Output every entry below exactly, without its pictures.

═════ Input data ═════

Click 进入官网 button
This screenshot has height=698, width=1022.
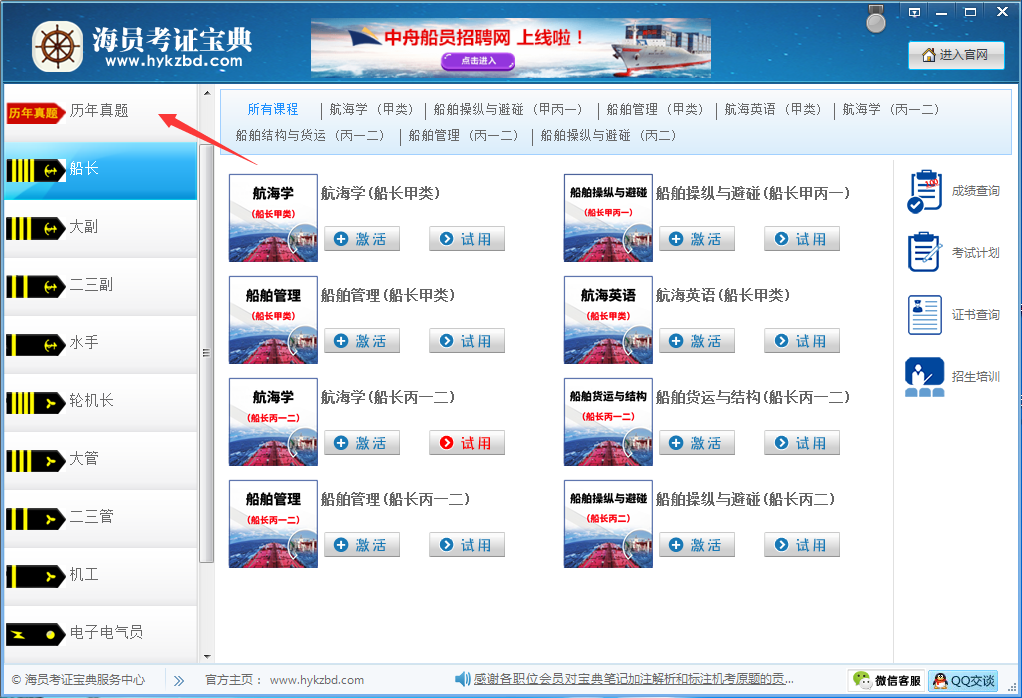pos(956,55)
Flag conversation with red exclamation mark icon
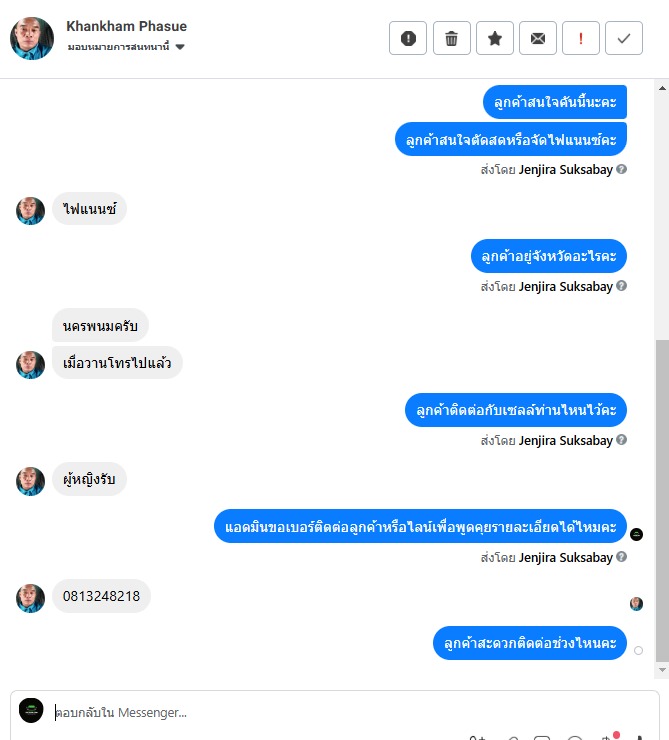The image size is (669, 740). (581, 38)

═════

## Output for this exercise
Click 进入官网 button
This screenshot has height=698, width=1022.
pos(956,55)
Flag conversation with red exclamation mark icon
The image size is (669, 740). (581, 38)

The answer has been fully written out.